Derita warga
Rohingya, derita etnis minoritas yang terusir dari negerinya masih mengisi luka
dunia internasional. Padahal mereka sudah sejak abad 7 M berada di bumi
Arakan. Namun hingga kini, Rohingya tidak pernah mendapat pengakuan sebagai
etnis dari sekitar 137 etnis yang diakui di Myanmar.
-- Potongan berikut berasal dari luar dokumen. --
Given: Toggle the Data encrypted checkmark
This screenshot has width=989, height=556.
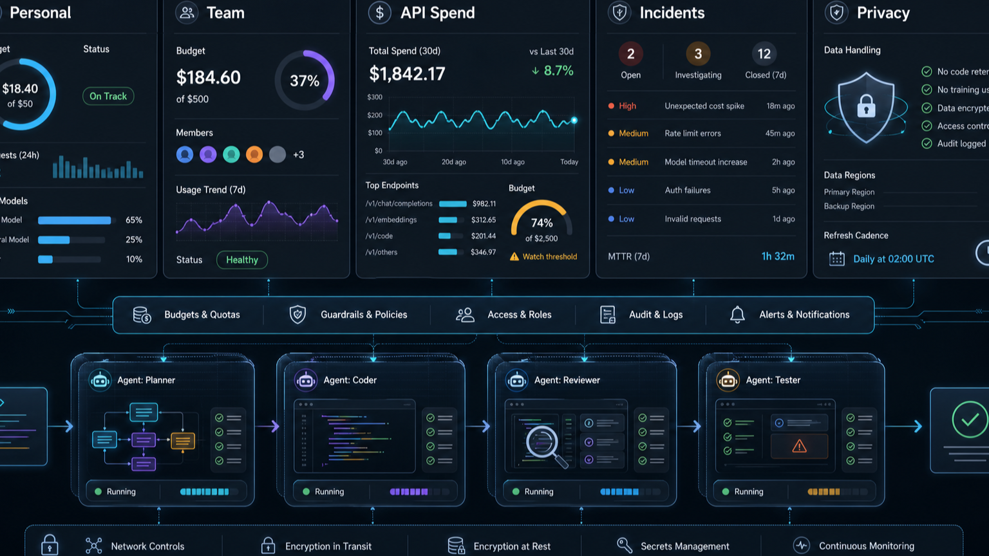Looking at the screenshot, I should (927, 108).
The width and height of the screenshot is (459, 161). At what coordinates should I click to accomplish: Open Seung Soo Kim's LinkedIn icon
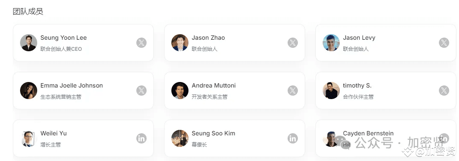coord(293,138)
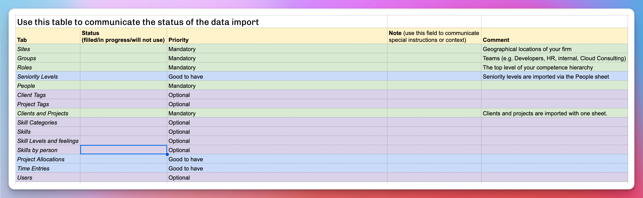
Task: Select the Priority cell for People
Action: pos(277,86)
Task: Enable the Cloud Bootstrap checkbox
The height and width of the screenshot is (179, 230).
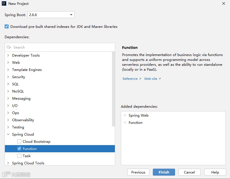Action: click(x=19, y=141)
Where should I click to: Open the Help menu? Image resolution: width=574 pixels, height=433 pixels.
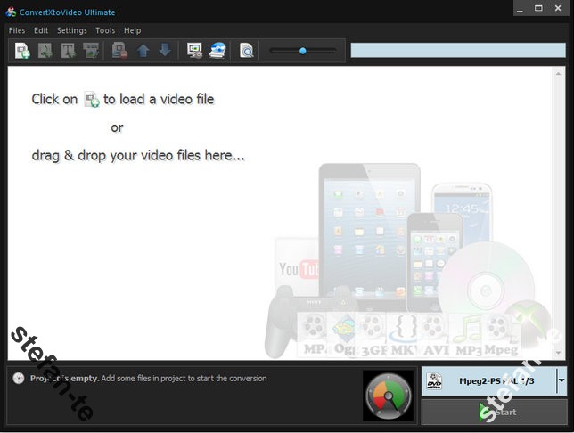tap(132, 30)
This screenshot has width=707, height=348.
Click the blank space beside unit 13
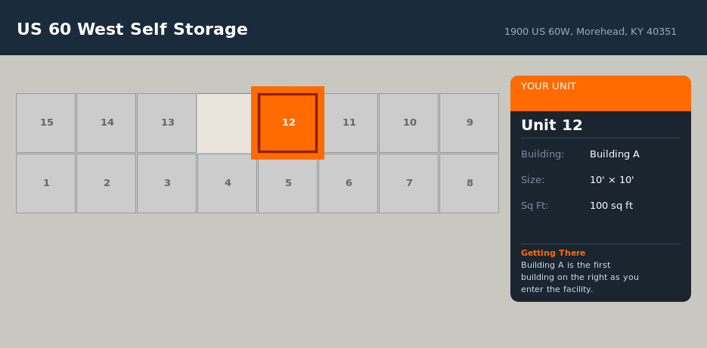(224, 123)
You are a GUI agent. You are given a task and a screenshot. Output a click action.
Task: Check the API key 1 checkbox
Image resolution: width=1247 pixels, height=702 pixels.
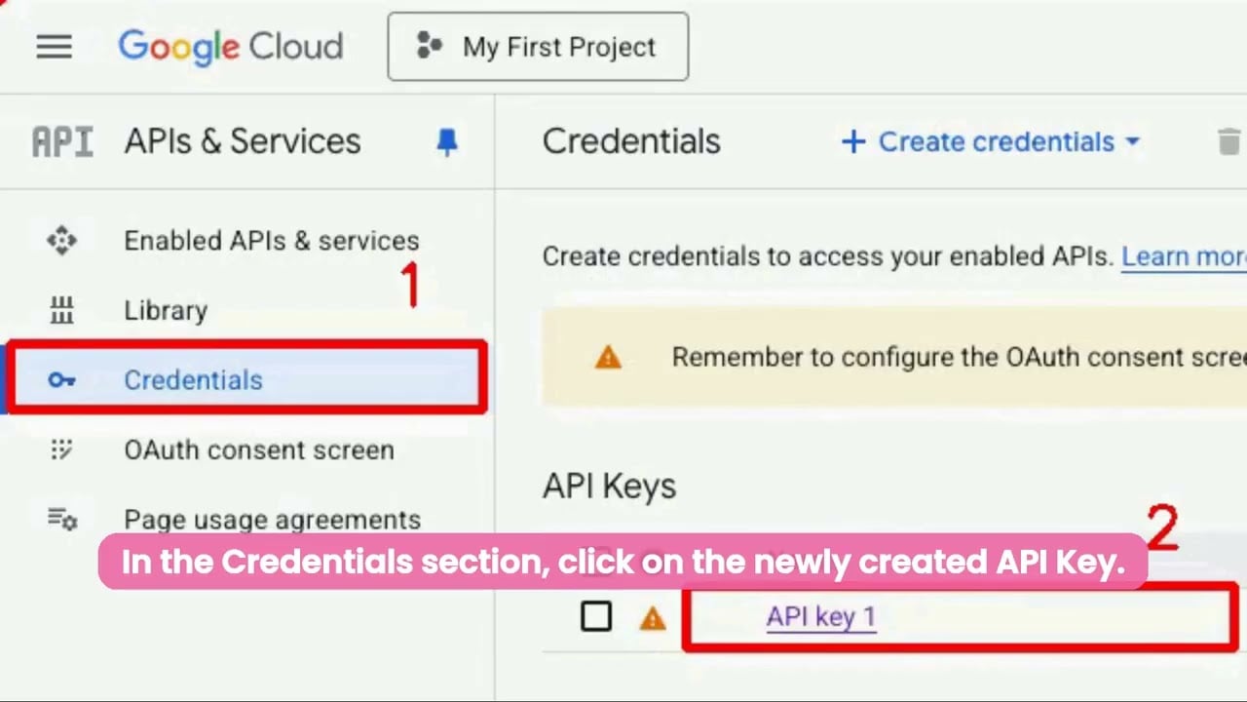pyautogui.click(x=596, y=617)
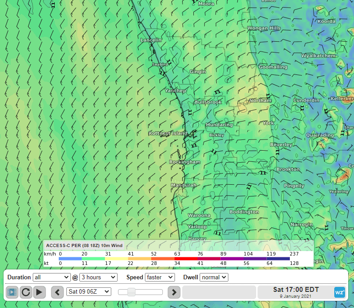Viewport: 354px width, 308px height.
Task: Open the 3 hours interval dropdown
Action: click(98, 278)
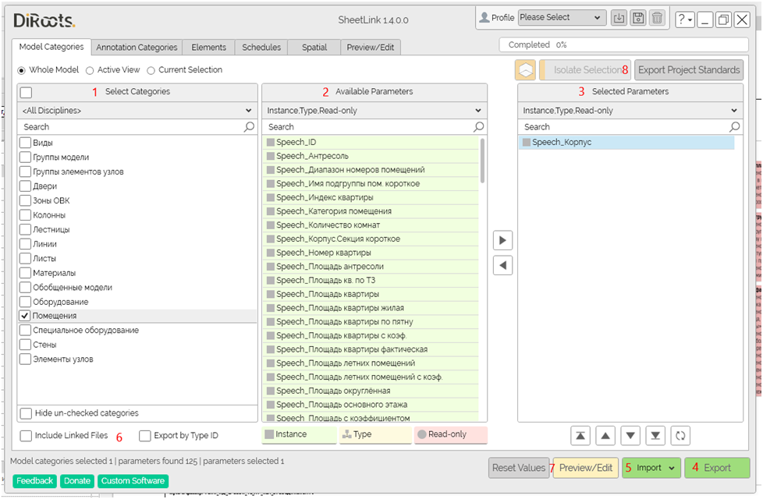Expand the Profile Please Select dropdown
The height and width of the screenshot is (499, 763).
click(x=562, y=18)
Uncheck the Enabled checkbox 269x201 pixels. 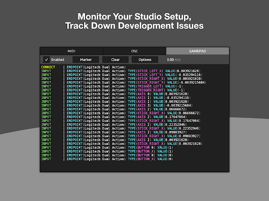tap(46, 60)
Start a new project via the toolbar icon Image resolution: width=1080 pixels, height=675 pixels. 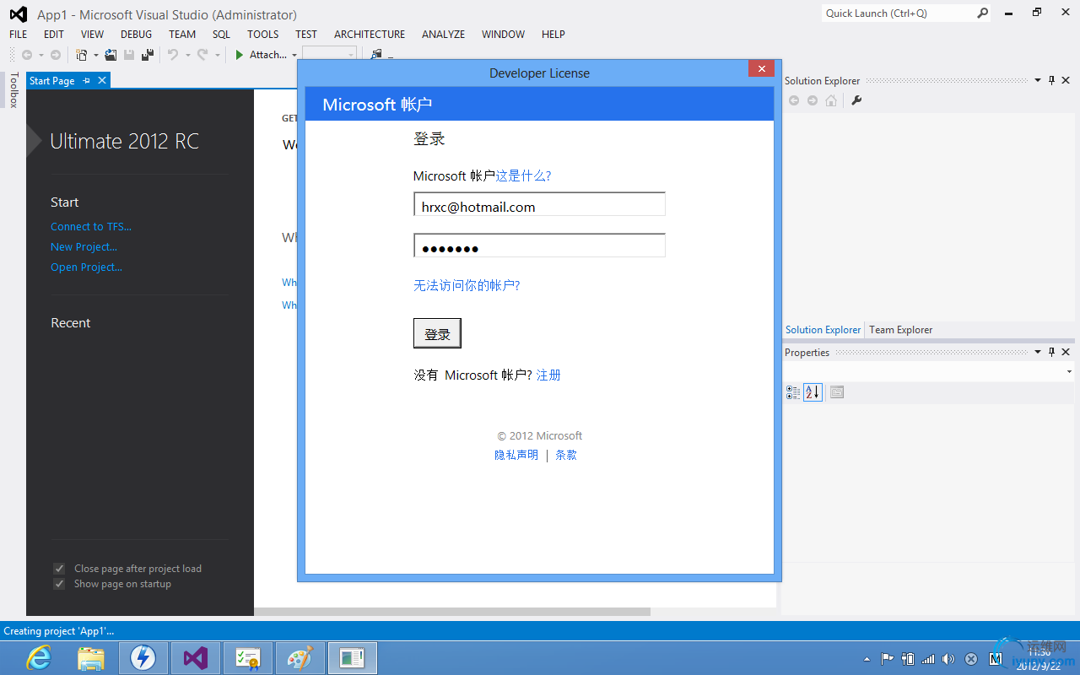(83, 54)
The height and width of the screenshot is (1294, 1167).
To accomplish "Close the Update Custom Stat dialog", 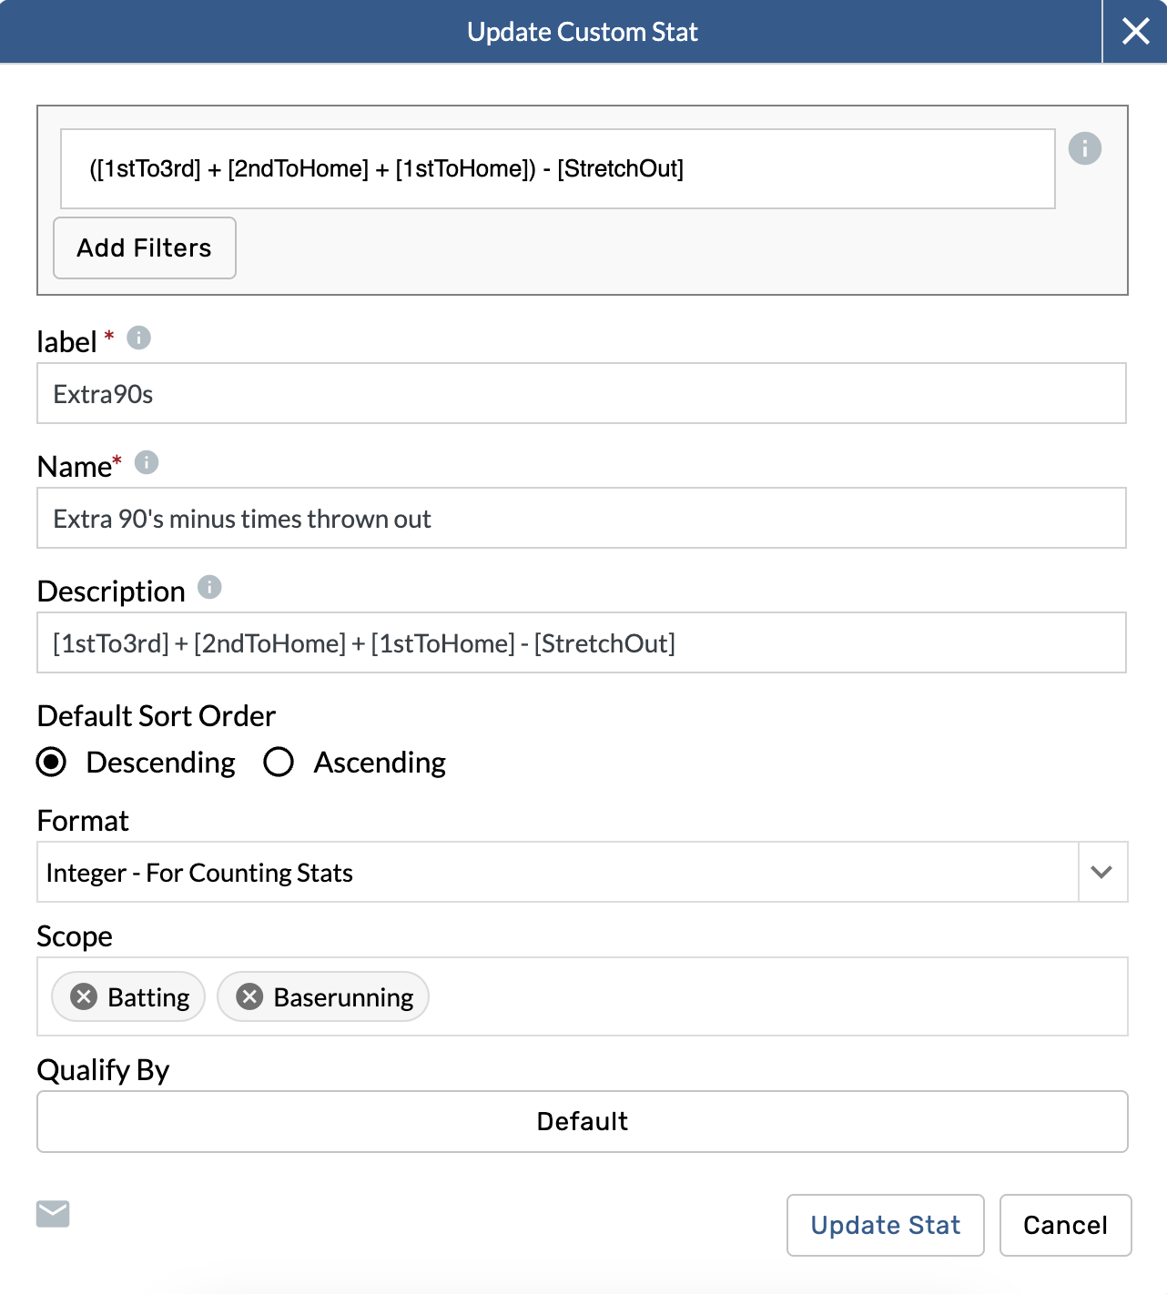I will (1135, 32).

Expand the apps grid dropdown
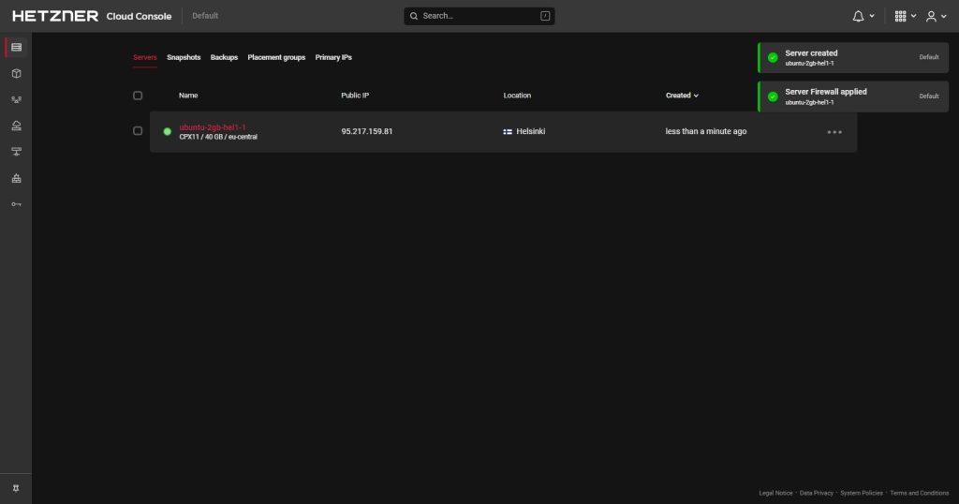point(905,16)
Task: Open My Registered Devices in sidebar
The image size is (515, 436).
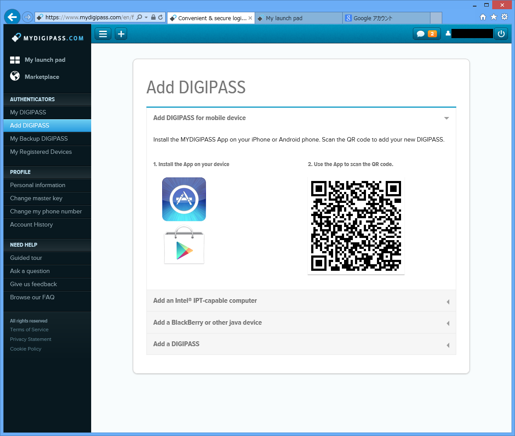Action: coord(41,152)
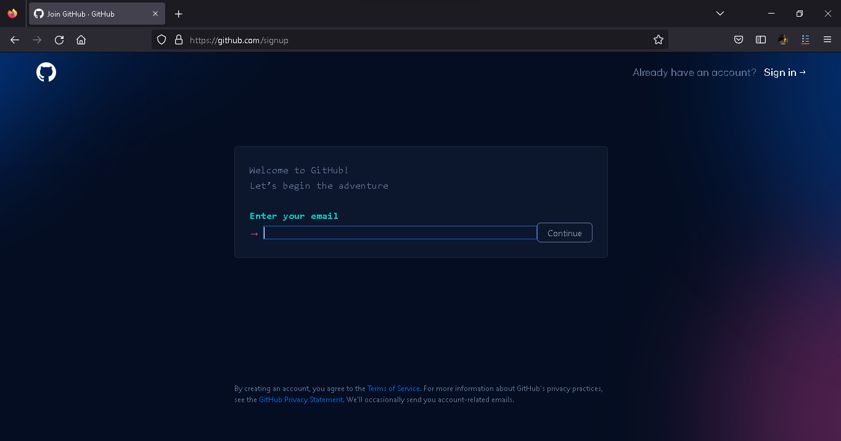Click the GitHub Octocat logo

coord(46,72)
Bahkan, pada Desember 2008 sekitar
1200 orang dari mereka menuju Thailand untuk mencari suaka. Hingga awal 2009, mereka yang
mencari suaka masih terombang-ambing di lautan untuk mendapatkan suaka dari
negara-negara sekitar Selat Malaka dan Laut Andaman. Sayangnya suaka itu tak
kunjung mereka dapatkan. Bahkan kemudian dunia internasional mengenal mereka
dengan sebutan manusia perahu (boat people), yang menggunakan 9 perahu telah
terdampar di Laut Andaman.
Sekitar 220
orang dari mereka sempat diselamatkan
oleh warga Aceh, sebagian oleh Angkatan Laut India, dan sebagian masih terapung
di lautan, hingga sebagiannya meninggal karena lapar dan haus. Padahal bila
merujuk ke pasal 14 (1) Deklarasi HAM Universal tahun 1948 maupun pasal 33 (1)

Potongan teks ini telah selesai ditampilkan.